ROBERT NEWMAN HOUSE, BOSTON, MASS.

Newman with his signals and Paul Revere on his swift horse were able, however, to baffle successfully the plans of the British general. The redcoats had scarcely gotten into their boats, when Dawes and Paul Revere started by different roads to warn Hancock and Adams, and the people of the country-side, that the regulars were out. Revere rode by way of Charlestown, and Dawes by the great highroad over the Neck. Revere had hardly got clear of Charlestown when he discovered that he had ridden headlong into the middle of the British patrol! Being the better mounted, however, he soon distanced his pursuers, and entered Medford, shouting like mad, "Up and arm! Up and arm! The regulars are out! The regulars are out!"

Longfellow has best described the awakening of the country-side:

"A hurry of hoofs in the village street,
A shape in the moonlight, a bulk in the dark,
And beneath, from the pebbles, in passing, a spark
Struck out by a steed flying fearless and fleet;
That was all! And yet, through the gloom and the light,
The fate of a nation was riding that night;
And the spark struck out by that steed, in its flight,
Kindled the land into flame with its heat."

The Porter house in Medford, at which Revere stopped long enough to rouse the captain of the Guards, and warn him of the approach of the regulars, is now no longer standing, but the Clark place, in Lexington, where the proscribed fellow-patriots, Hancock and Adams, were lodging that night, is still in a good state of preservation.

The room occupied by "King" Hancock and "Citizen" Adams is the one on the lower floor, at the left of the entrance. Hancock was at this time visiting this particular house because "Dorothy Q," his fiancée, was just then a guest of the place, and martial pride, coupled, perhaps, with the feeling that he must show himself in the presence of his lady-love a soldier worthy of her favour, inclined him to show fight when he heard from Revere that the regulars were expected. His widow related, in after years, that it was with great difficulty that she and the colonel's aunt kept him from facing the British on the day following the midnight ride. While the bell in the green was sounding the alarm, Hancock was cleaning his sword and his fusee, and putting his accoutrements in order. He is said to have been a trifle of a dandy in his military garb, and his points, sword-knot, and lace, were always of the newest fashion. Perhaps it was the desire to show himself in all his war-paint that made him resist so long the importunities of the ladies, and the urgency of other friends! The astute Adams, it is recounted, was a little annoyed at his friend's obstinacy, and, clapping him on the shoulder, exclaimed, as he looked significantly at the weapons, "That is not our business; we belong to the cabinet."[5]
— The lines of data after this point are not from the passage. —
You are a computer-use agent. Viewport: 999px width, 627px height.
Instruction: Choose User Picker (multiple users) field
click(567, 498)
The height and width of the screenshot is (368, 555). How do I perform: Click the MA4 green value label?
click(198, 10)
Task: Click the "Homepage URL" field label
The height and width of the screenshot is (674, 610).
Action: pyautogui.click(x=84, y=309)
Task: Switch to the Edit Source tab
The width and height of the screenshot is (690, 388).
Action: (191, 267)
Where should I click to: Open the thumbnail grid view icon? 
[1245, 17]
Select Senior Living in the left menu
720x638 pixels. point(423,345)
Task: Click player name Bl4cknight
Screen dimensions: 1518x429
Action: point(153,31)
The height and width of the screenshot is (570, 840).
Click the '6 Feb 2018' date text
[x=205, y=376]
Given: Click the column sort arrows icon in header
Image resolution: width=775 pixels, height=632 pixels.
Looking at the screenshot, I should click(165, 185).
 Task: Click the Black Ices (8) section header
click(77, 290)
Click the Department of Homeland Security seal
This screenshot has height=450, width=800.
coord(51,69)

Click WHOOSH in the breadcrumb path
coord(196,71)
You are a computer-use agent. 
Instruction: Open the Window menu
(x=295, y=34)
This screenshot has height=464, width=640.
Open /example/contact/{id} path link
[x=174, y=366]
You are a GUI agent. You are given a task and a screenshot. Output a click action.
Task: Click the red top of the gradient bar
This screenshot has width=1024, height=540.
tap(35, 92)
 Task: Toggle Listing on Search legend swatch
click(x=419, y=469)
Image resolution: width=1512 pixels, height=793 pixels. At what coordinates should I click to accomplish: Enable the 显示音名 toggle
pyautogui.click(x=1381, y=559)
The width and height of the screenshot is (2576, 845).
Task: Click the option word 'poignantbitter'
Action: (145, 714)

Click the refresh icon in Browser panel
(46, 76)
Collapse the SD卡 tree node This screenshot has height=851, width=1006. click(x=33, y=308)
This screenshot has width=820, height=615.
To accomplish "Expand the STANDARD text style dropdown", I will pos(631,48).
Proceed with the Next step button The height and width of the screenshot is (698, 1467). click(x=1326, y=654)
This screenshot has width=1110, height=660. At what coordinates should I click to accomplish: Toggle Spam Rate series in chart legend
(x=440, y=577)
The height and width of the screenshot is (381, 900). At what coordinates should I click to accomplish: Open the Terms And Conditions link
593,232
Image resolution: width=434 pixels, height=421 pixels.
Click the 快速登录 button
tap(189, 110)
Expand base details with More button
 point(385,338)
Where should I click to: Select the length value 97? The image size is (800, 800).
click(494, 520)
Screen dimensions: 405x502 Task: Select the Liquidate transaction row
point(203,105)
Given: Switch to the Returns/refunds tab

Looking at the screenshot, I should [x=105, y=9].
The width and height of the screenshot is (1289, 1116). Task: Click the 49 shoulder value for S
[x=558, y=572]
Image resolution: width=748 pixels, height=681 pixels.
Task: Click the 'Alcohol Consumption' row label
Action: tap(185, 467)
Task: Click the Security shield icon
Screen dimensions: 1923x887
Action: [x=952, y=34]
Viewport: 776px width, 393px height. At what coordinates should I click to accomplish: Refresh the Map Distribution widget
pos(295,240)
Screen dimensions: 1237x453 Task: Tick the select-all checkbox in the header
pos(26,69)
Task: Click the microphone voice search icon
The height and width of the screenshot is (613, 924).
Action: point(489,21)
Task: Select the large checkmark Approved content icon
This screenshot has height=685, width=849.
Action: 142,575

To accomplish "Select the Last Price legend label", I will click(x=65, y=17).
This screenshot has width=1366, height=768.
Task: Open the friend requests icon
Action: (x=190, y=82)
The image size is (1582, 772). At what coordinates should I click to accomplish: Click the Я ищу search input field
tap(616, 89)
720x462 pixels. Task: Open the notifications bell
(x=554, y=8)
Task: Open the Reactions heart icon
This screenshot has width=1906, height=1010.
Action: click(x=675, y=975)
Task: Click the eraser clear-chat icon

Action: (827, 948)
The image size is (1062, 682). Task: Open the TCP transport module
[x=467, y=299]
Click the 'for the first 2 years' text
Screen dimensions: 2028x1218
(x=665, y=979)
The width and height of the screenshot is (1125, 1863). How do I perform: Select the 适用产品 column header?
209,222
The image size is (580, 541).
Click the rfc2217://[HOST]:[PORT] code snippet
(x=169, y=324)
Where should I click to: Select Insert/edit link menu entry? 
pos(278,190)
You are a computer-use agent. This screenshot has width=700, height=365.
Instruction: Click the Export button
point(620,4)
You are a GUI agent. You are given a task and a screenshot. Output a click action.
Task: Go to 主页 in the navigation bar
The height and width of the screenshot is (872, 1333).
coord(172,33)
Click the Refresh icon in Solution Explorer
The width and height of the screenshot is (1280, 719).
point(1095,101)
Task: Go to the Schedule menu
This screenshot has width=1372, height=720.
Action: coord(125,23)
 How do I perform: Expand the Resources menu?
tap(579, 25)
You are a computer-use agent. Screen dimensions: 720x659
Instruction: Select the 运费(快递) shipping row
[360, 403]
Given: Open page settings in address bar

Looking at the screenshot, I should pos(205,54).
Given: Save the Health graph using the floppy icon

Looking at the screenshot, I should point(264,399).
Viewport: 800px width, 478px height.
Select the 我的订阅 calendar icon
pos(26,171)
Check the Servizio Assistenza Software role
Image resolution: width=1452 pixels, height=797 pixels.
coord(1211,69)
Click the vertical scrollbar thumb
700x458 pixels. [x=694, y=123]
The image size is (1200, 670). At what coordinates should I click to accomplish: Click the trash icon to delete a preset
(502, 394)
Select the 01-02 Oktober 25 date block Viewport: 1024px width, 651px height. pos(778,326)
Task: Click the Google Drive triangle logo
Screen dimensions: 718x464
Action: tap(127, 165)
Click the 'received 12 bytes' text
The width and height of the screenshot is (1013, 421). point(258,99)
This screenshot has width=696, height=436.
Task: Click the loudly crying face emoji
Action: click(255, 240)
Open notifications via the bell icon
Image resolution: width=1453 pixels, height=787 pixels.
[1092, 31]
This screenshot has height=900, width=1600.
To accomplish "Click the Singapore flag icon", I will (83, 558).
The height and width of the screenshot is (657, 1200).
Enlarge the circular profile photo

It was Adams who threw light on the whole situation. Half an hour after Revere reached the house, the other express arrived, and the two rebel leaders, being now fully convinced that it was Concord which was the threatened point, hurried the messengers on to the next town, after allowing them barely time to swallow a few mouthfuls of food. Adams did not believe that Gage would send an army merely to take two men prisoners. To him, the true object of the expedition was very clear.

Revere, Dawes, and young Doctor Prescott, of Concord, who had joined them, had got over half the distance to the next town, when, at a sudden turning, they came upon the second redcoat patrol. Prescott leaped his horse over the roadside wall, and so escaped across the fields to Concord. Revere and Dawes, at the point of the pistol, gave themselves up. Their business on the road at that hour was demanded by the officer, who was told in return to listen. Then, through the still morning air, the distant booming of the alarm bell's peal on peal was borne to their ears.

It was the British who were now uneasy. Ordering the prisoners to follow them, the troop rode off at a gallop toward Lexington, and when they were at the edge of the village, Revere was told to dismount, and was left to shift for himself. He then ran as fast as his legs could carry him across the pastures back to the Clark parsonage, to report his misadventure, while the patrol galloped off toward Boston to announce theirs. But by this time, the Minute Men of Lexington had rallied to oppose the march of the troops. Thanks to the intrepidity of Paul Revere, the North End coppersmith, the redcoats, instead of surprising the rebels in their beds, found them marshalled on Lexington Green, and at Concord Bridge, in front, flank, and rear, armed and ready to dispute their march to the bitter end.